■ Reading passage:
--- --- ---

PatchTST for Time Series Forecasting: Original Results and My Single-Channel Experiments

Lalf
8 min readMay 17, 2023

Motivation

Transformers have become a popular choice for time series forecasting due to their ability to capture complex temporal relationships. However, recent studies have shown that simple deep neural network (DNN) models outperform Transformer models like FEDFormer and Informer in certain time series forecasting tasks[1]. I also wrote an article explaining the results of the experiment.

To address this issue, a new Transformer architecture called PatchTST was introduced in a recent paper, “A TIME SERIES IS WORTH 64 WORDS: LONG-TERM FORECASTING WITH TRANSFORMERS”[2]. The PatchTST model incorporates two key concepts for time series forecasting: channel independence and patching.

Channel independence involves decomposing multichannel sequences into single channels before input to the model, allowing for greater flexibility and scalability in handling different types of data. Patching divides the input sequence into smaller parts, or patches, allowing the model to focus on local patterns and correlations.

In the original PatchTST paper, the authors evaluated the effectiveness of the model on multichannel time series forecasting tasks where both the input and output data are multichannel. To demonstrate the superiority of PatchTST over other models, the authors compared its performance with that of a simple DNN model, DLinear that outperformed Transformer models in a previous study.

Inspired by this, I extended the application of PatchTST to a single-channel time series forecasting task with multichannel input data and single-channel output data. In this article, I will explore the PatchTST architecture and implementation of channel independence and patching. I will also discuss the results of my experiments and compare the performance of PatchTST with simple DNN models. My results demonstrate that PatchTST outperforms these models, further highlighting its potential for a wide range of time series forecasting applications.

--- --- ---

■ Extracted information:
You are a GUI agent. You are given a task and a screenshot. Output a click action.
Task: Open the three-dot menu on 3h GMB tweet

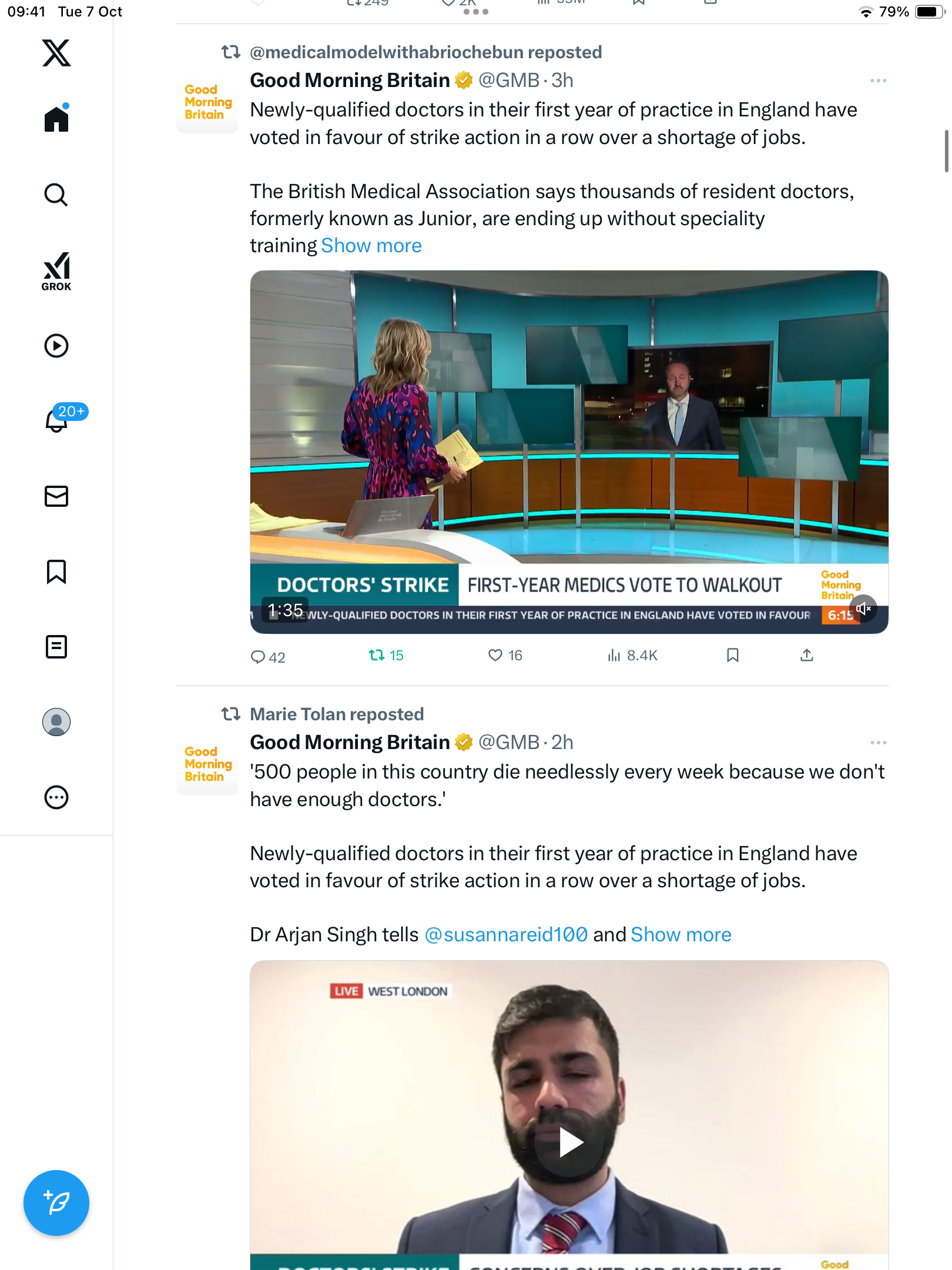click(x=878, y=81)
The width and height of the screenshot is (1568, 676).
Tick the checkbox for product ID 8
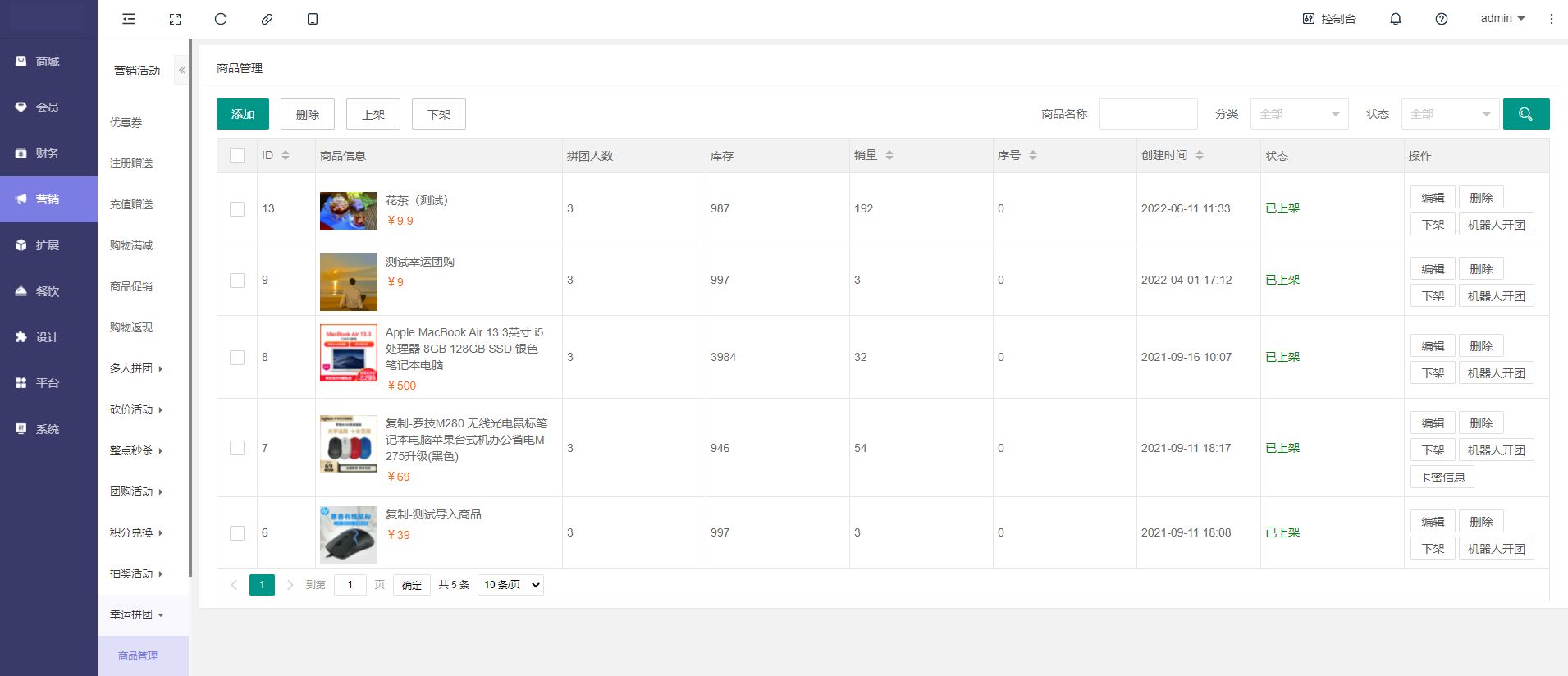pyautogui.click(x=237, y=358)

--- --- ---

■ Given task 1: In the PatchTST article, rewrite the part that opens with the words containing "Channel independence involves" and closes with "a previous study.", substituting "multivariate" for "multichannel".
■ Given task 2:
Answer these questions from the PatchTST article:
(a) Which two Transformer models are named as having been outperformed by simple DNN models?
(b) What is the title of the paper that introduced PatchTST?
(c) Which simple DNN model did the original authors compare PatchTST against?
■ Given task 3: According to the PatchTST article, why does patching divide the input sequence into smaller parts? Answer in one to three sentences.
The data has no connection to the PatchTST article.

■ Full output 1:
Channel independence involves decomposing multivariate sequences into single channels before input to the model, allowing for greater flexibility and scalability in handling different types of data. Patching divides the input sequence into smaller parts, or patches, allowing the model to focus on local patterns and correlations.

In the original PatchTST paper, the authors evaluated the effectiveness of the model on multivariate time series forecasting tasks where both the input and output data are multivariate. To demonstrate the superiority of PatchTST over other models, the authors compared its performance with that of a simple DNN model, DLinear that outperformed Transformer models in a previous study.

■ Full output 2:
(a) FEDFormer and Informer.
(b) "A TIME SERIES IS WORTH 64 WORDS: LONG-TERM FORECASTING WITH TRANSFORMERS."
(c) DLinear.

■ Full output 3: Splitting the input sequence into patches lets the model focus on local patterns and correlations.